REQUIRED ACTIONS –
**A)** Name every dense projection matrix that the page on cross-sparse attention says standard multi-head attention stores in each layer.
**B)** Reproduce the page on cross-sparse attention word for word from "Attention is quadratic" to "unlocks real capacity.".

DOCUMENT SEGMENT –
******************************
Cross-Sparse Attention (XSA) in Parameter Golf | CodeSOTA

Attention is quadratic in sequence length and expensive in parameters. Parameter Golf contestants discovered that most of those parameters are dead weight — and that replacing them with structured sparsity unlocks real capacity.

The problem with full attention in a 16MB budget

Standard multi-head attention stores three dense projection matrices (Q, K, V) per layer, each of size d × d. At d=512 and 12 layers, that's ~9.4M parameters per layer in attention alone — before you even get to MLPs. For a model that has to live under 16MB post-quantization, that math doesn't work.

Cross-sparse attention (XSA) is the answer: instead of dense Q/K/V projections, use structured sparse ones that share parameters across heads and across token positions. You get most of the representational power at a fraction of the parameter cost.
******************************
Stored data –
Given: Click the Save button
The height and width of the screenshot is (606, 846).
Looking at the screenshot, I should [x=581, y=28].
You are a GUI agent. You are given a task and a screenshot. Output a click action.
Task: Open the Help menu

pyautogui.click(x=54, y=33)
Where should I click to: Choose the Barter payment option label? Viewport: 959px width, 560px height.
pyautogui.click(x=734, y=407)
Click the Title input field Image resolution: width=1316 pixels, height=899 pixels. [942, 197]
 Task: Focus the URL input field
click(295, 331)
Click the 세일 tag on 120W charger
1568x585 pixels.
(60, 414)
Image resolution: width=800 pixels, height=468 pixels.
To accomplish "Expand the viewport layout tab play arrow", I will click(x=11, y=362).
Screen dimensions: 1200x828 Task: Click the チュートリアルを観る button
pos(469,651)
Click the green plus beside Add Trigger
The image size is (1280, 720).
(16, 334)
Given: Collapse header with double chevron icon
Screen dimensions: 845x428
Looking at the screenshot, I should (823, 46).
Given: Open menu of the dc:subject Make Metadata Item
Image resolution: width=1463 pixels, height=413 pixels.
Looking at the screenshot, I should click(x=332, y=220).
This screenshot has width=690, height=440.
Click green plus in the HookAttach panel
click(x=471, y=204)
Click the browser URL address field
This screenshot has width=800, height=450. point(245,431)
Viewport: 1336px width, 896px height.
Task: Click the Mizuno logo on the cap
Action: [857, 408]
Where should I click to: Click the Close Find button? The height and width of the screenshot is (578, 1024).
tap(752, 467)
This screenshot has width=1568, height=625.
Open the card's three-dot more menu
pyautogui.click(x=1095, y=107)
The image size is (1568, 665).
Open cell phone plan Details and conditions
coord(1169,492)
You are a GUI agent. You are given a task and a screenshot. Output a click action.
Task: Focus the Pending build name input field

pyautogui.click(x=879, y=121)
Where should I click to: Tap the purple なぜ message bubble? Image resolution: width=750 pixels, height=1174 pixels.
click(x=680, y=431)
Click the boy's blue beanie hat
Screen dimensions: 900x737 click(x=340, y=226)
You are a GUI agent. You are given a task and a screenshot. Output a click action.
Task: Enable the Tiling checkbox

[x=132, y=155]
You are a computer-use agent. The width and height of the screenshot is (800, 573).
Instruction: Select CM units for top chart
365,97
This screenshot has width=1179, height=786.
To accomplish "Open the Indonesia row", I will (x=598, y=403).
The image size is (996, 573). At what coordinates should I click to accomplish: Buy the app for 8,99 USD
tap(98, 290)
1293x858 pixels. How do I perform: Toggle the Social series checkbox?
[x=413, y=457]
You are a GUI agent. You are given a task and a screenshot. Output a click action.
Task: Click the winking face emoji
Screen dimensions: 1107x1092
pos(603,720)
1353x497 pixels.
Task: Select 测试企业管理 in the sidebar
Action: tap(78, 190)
******************************
RESPONSES TO THE EXERCISE –
**A)** Q, K, V

**B)**
Attention is quadratic in sequence length and expensive in parameters. Parameter Golf contestants discovered that most of those parameters are dead weight — and that replacing them with structured sparsity unlocks real capacity.